# Work to complete
Go through the material and copy each line in which the word "beside" shows up.

# Data for the task
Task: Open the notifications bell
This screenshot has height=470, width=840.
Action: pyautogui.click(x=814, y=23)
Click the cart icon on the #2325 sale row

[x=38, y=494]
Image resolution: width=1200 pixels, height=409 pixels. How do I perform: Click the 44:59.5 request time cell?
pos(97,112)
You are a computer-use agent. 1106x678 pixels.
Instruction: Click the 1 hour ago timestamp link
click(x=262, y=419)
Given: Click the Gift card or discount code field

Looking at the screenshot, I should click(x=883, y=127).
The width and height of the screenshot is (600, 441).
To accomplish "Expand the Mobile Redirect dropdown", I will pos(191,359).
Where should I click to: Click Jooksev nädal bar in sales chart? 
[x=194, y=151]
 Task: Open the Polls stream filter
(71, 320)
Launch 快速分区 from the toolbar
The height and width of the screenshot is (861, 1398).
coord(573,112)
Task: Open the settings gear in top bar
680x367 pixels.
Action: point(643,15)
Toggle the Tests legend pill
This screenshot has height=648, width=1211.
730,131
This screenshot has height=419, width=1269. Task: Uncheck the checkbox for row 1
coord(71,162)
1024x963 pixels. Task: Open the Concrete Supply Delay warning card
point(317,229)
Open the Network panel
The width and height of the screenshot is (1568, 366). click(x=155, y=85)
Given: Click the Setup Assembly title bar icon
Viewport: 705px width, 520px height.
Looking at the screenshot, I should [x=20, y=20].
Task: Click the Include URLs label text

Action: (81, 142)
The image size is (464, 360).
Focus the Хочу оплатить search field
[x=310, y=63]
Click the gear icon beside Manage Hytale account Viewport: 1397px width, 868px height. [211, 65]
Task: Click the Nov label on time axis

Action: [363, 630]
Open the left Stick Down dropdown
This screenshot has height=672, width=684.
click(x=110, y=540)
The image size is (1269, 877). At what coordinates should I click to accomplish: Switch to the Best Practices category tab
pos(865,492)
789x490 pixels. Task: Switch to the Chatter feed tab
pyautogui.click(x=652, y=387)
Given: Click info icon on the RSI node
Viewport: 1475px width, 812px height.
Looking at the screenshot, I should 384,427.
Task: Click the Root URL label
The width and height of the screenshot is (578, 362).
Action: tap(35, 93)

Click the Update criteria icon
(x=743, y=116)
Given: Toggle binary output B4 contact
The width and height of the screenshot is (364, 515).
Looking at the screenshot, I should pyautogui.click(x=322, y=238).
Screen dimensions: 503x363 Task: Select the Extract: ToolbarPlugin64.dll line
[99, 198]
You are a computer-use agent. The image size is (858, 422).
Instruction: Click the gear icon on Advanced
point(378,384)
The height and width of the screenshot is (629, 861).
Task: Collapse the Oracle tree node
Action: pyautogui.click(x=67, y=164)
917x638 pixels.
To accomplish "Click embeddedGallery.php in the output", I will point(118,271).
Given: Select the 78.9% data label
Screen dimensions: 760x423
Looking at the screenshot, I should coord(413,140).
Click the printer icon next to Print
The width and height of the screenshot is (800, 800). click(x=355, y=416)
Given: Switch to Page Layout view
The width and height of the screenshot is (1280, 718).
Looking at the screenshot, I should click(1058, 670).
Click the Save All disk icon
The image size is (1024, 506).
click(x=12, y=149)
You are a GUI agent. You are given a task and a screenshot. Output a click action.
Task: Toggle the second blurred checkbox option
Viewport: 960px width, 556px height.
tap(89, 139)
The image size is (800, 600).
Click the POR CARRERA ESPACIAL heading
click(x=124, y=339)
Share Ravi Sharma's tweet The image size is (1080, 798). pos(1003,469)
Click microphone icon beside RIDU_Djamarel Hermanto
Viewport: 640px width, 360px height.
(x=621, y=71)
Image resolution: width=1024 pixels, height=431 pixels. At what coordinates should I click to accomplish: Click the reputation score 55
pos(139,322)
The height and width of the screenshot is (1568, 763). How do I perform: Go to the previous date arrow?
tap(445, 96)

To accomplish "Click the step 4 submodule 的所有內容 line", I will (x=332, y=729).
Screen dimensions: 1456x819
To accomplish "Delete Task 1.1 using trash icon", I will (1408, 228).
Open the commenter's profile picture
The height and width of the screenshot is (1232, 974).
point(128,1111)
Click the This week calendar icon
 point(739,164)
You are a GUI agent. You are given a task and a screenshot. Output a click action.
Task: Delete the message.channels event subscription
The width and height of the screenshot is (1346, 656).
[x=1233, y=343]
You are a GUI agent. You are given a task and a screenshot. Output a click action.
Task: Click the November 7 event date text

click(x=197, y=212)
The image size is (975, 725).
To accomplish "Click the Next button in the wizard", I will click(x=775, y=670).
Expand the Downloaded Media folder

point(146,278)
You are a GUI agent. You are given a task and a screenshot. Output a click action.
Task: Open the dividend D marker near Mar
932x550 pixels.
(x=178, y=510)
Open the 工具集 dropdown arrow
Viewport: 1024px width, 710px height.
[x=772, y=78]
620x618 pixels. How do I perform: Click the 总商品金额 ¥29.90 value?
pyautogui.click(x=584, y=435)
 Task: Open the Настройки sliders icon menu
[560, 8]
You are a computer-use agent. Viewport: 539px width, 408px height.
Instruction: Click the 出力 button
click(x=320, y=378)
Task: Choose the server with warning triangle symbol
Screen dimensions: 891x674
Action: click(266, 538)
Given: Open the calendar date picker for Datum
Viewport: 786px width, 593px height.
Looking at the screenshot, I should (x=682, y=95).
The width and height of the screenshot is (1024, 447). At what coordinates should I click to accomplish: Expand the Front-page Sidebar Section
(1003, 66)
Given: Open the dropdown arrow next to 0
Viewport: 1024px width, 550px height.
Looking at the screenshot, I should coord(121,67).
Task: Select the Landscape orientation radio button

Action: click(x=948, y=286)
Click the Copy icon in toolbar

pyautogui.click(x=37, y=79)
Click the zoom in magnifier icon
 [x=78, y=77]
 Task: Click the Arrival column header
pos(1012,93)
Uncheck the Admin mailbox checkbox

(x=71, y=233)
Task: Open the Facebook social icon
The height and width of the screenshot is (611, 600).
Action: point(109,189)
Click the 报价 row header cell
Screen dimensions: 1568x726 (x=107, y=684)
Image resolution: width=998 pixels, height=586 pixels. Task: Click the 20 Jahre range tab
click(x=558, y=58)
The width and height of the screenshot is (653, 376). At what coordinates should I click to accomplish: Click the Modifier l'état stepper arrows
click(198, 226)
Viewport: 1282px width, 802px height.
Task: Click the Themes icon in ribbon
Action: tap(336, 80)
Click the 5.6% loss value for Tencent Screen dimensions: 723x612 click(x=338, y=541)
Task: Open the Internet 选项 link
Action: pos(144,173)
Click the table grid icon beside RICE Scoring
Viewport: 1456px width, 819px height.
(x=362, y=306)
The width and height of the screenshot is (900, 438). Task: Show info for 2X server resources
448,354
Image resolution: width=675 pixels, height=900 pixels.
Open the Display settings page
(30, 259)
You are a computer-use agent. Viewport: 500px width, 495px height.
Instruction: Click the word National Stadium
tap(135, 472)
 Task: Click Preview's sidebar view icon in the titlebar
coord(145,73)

# Answer space
Click the gear icon beside Manage Hytale account Viewport: 1397px width, 868px height. [211, 65]
Click microphone icon beside RIDU_Djamarel Hermanto
Click the table grid icon beside RICE Scoring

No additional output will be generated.